Il problema resta la mia ansia che mi colpisce ogni qualvolta provo a fare qualcosa di nuovo: può essere fiebile ma duratura(al quale riesco a soppravvivere) per uscire con un amico o devastante quando si parla del lavoro. A breve dovrò iniziare: lavorerò in gruppo e dovrò interagire con i clienti (mi è stato detto "l'importante è non andare in ansia"). non ho fatto colloqui ma sono entrata "per conoscenza": firmerò un contratto senza avere però i requisiti richiesti(nonostante sul cv sono stata sincera), senza aver realmente voglia, ma tutti compresa la terapeuta mi dicano di buttarmi.
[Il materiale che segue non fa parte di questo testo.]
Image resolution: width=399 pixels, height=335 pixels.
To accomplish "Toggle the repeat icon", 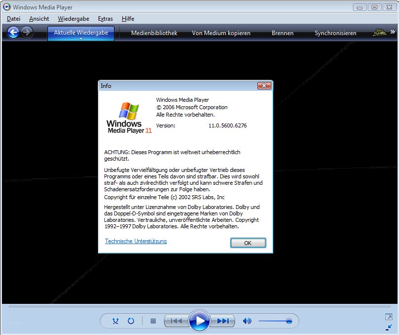I will coord(131,321).
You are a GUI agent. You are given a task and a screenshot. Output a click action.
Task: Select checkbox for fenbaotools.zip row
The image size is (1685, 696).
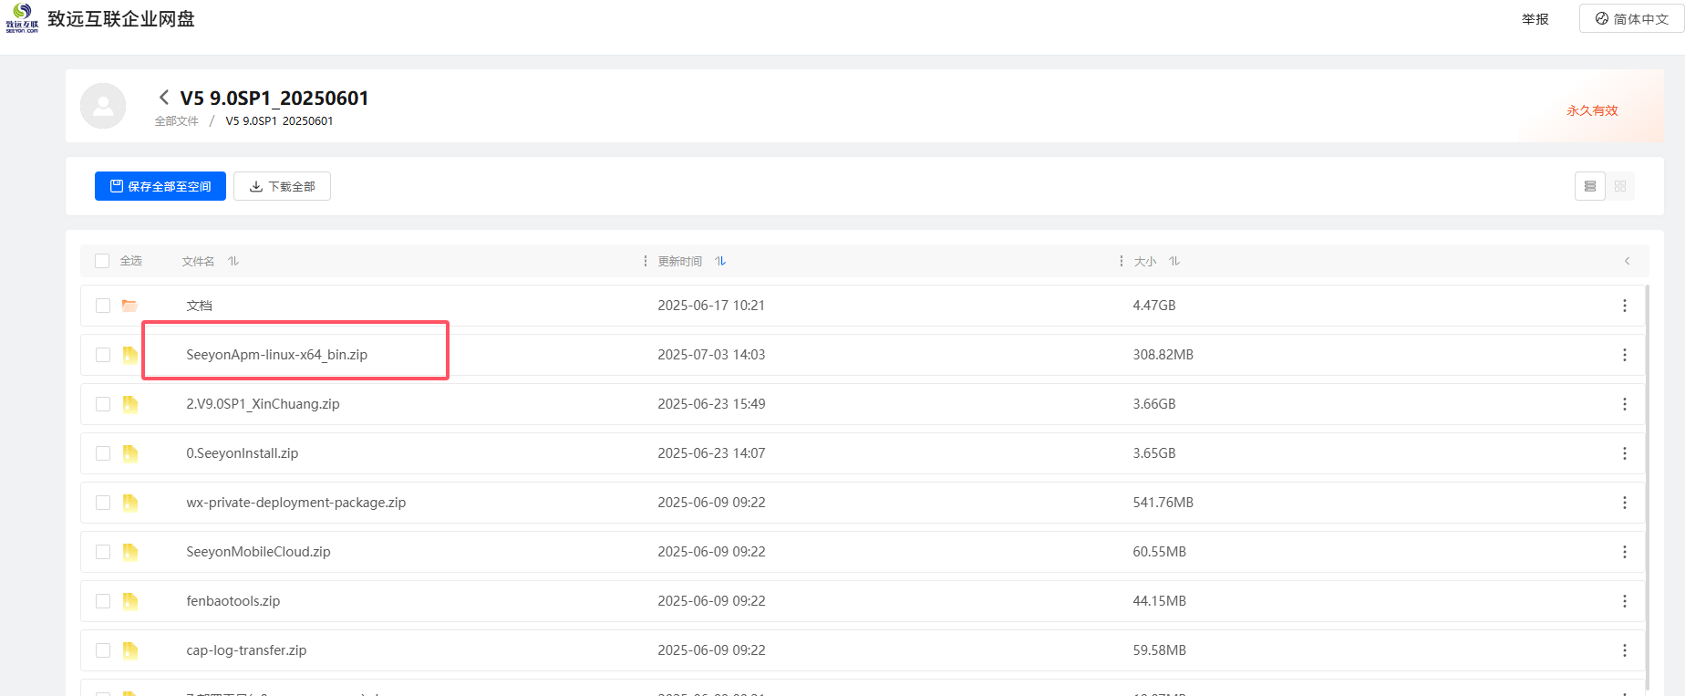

La mia autostima è già a terra e sono arrivata a non riuscire a guardare nessuno negli occhi, mi perdo mentre i responsabili mi parlano, non sono così entusiasta come le mie colleghe, anzi, li guardo terrorizzata(e queste sono solo le riunioni).appena torno a casa scoppio a piangere, ma posso arrivare anche a riempirmi di graffi e lividi, mi riprometto di non volerci andare, il mio corpo mi da segnali inequivocabili di ansia. ne ho parlato più volte con la terapeuta perché ho paura di farmi male, piangere al primo rimprovero al lavoro,o peggio reagire con estrema rabbia, ma mi pare che rimanga shoccata dei miei comportamenti e sia in seduta e anche al telefono non sappia cosa rispondermi. i miei amici sono preoccupati e i miei genitori non riescono davvero a capire che cosa ho sul viso(ci sono già parecchi problemi in famiglia).
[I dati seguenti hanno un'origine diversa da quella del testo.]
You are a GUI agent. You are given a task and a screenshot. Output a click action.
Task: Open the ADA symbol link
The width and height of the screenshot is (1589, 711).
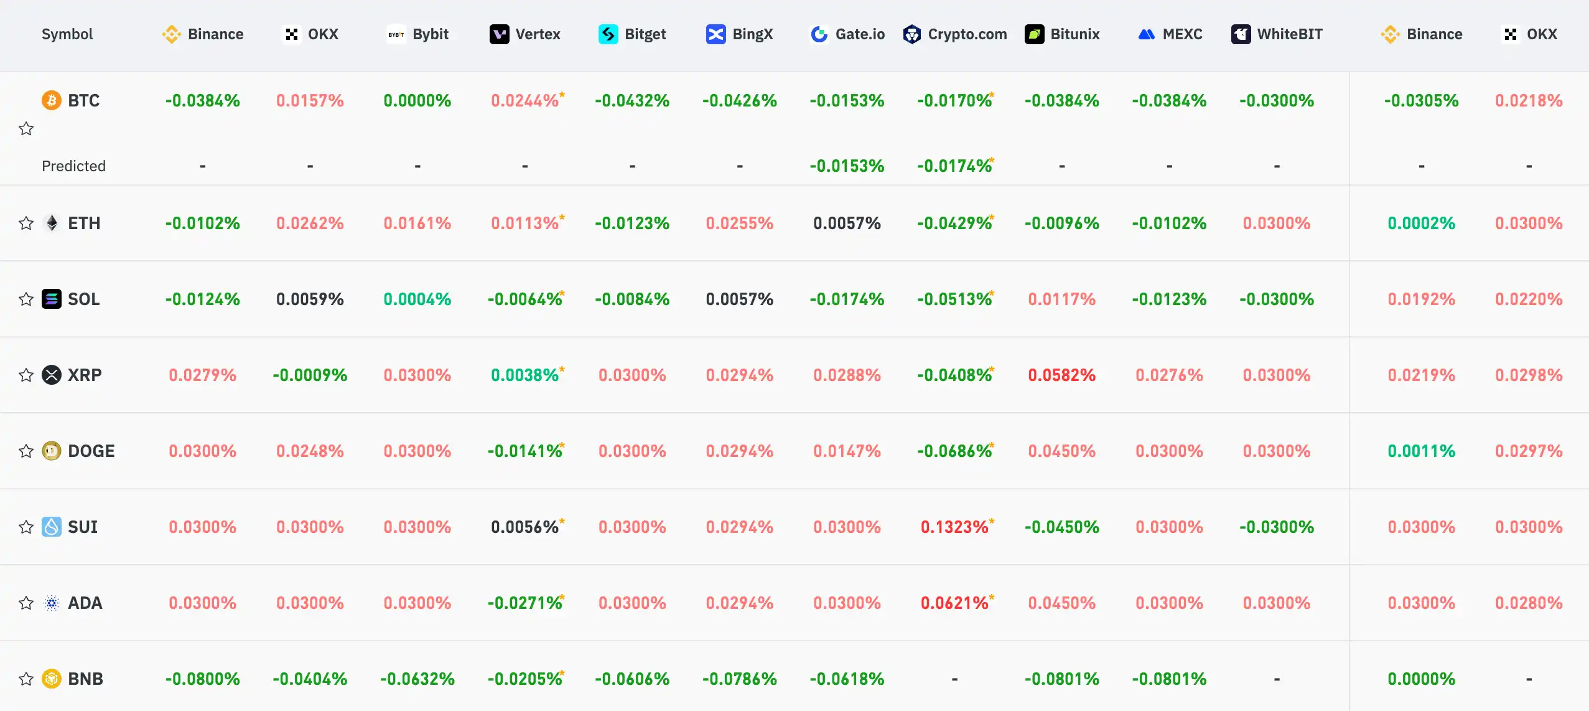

come ultima spiaggia ho chiesto via messaggio se potevo chiamarla e se poteva consigliarmi uno psichiatra, ma non ho ricevuto risposta(è sempre stata contraria a farmi prendere farmaci). perché va bene che devo lasciar fluire l'attacco d'ansia, non rischio la morte, ma non posso svegliarmi la mattina con gli occhi gonfi a furia di piangere, con i graffi sul viso, i dolori per gli schiaffi o pugni, senza aver mangiato perché l'attacco d'ansia mi toglie l'appetito e mi fa solo dormire.e più si avvicina la data d'inizio del lavoro e più aumentano gli sbagli nella vita quotidiana più gli attacchi si fan più frequenti. I miei genitori e i miei amici son molto preoccupati ma non possono aiutarmi.
mi rendo davvero conto che un un cambiamento sarebbe utile(utilizzo di farmaci)e se questo mi fosse sconsigliato forse è davvero il caso di chiudere con la terapia. ma come posso fare?
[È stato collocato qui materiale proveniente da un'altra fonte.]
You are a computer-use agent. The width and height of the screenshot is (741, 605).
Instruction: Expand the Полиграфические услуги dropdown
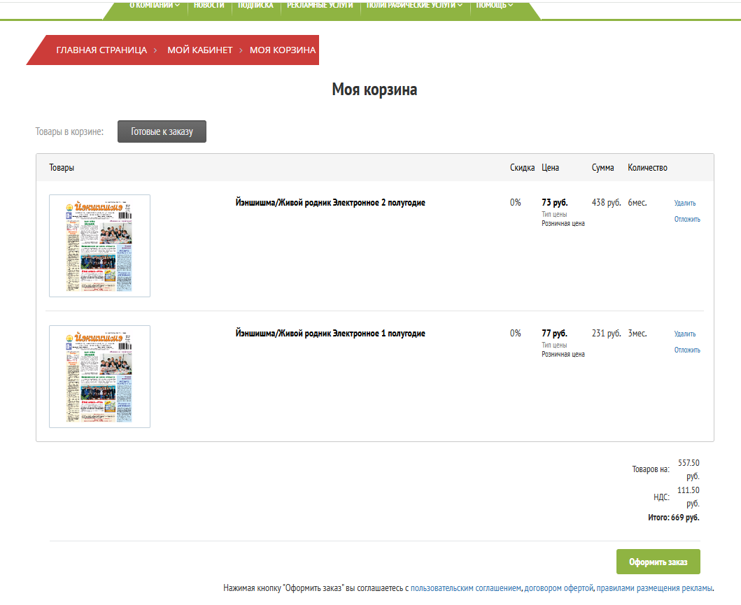414,6
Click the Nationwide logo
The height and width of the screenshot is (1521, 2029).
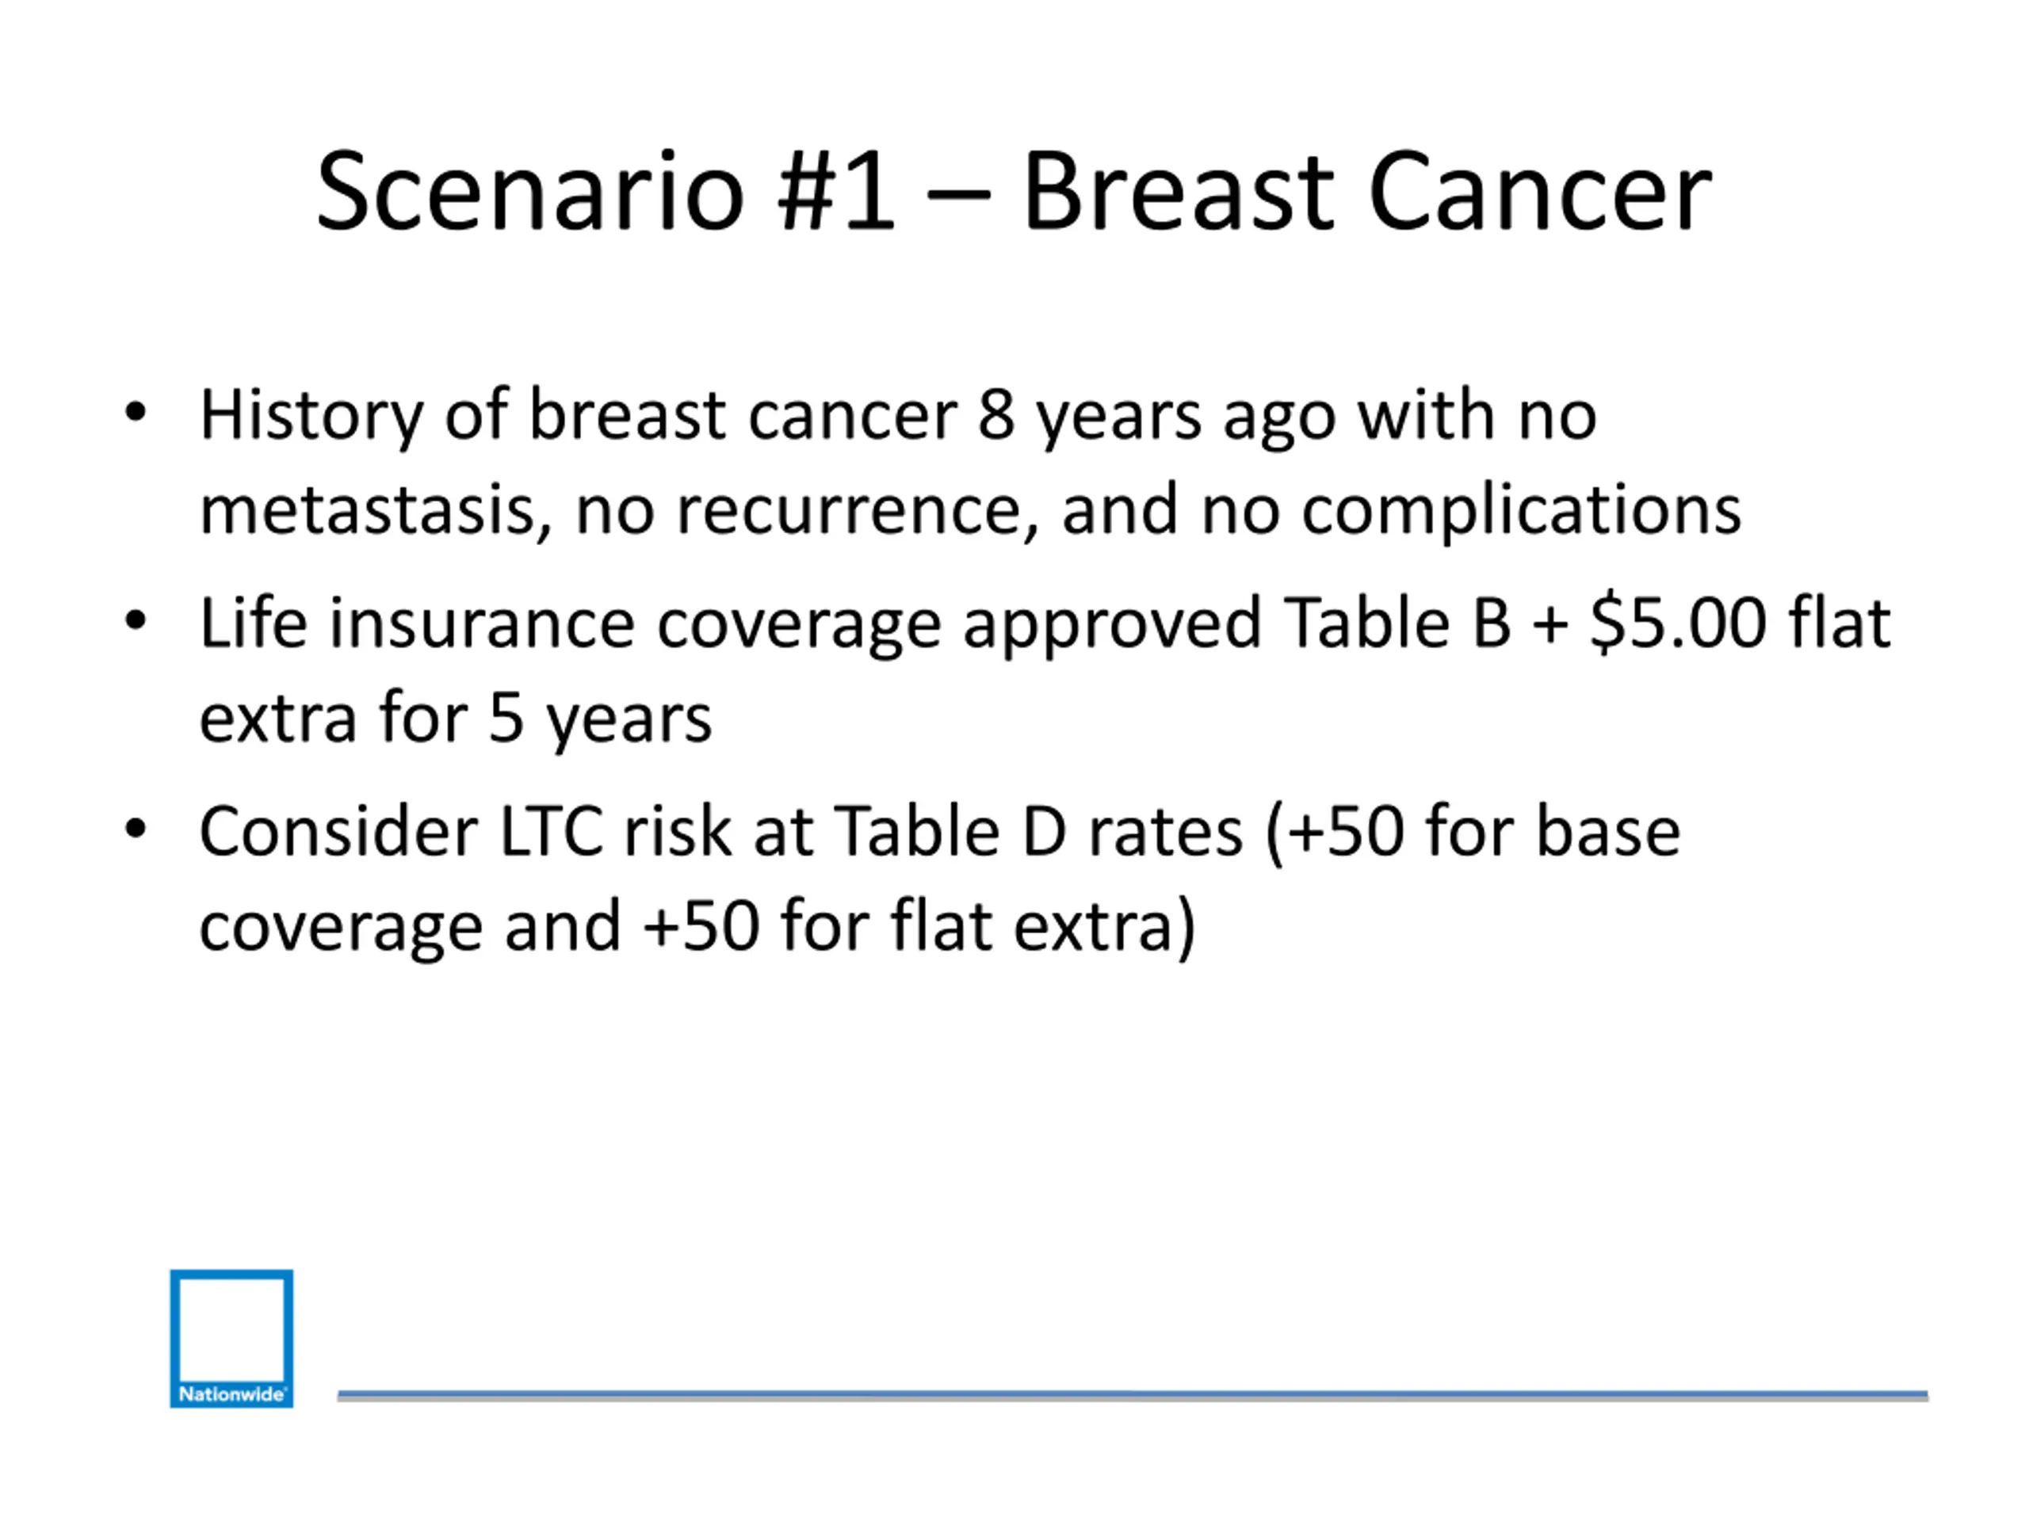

ogni volta che mi presento in seduta delusa che voglio lasciare , lei continua a dirmi che la nostra dipendenza non è dannosa, che sarebbe l'ennesima cosa in cui scappo, che comunque non sono sola ad affrontare le cose ecc... alla fine cedo. ma come potete capire dalle mie parole io ci sto provando a cambiare, ma molto probabilmente lei fatica davvero a capire come mi sento, anche alla luce di atteggiamenti ossessivi e autolesionismo. inoltre quando inizierò a lavorare ci saranno problemi anche ad organizzarmi con le sedute(anche e perchè lei lavora nello studio a cui mi sono rivolta 2 giorni alla settimana).

ho davvero voglia di chiudere questo rapporto sbagliato, ma mi sento invischiata in questo "ricatto psicologico".